**Information**
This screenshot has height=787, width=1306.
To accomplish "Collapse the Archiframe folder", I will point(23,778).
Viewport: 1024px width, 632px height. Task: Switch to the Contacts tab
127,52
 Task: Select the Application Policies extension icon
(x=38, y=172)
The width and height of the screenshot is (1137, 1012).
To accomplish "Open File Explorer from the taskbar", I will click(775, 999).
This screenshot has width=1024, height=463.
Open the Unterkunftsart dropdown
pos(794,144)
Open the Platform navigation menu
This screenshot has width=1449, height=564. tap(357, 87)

**Work to complete**
Tell how many lines of the data contain "accomplish". Nothing but the number belongs in the reply.

**Response below**
2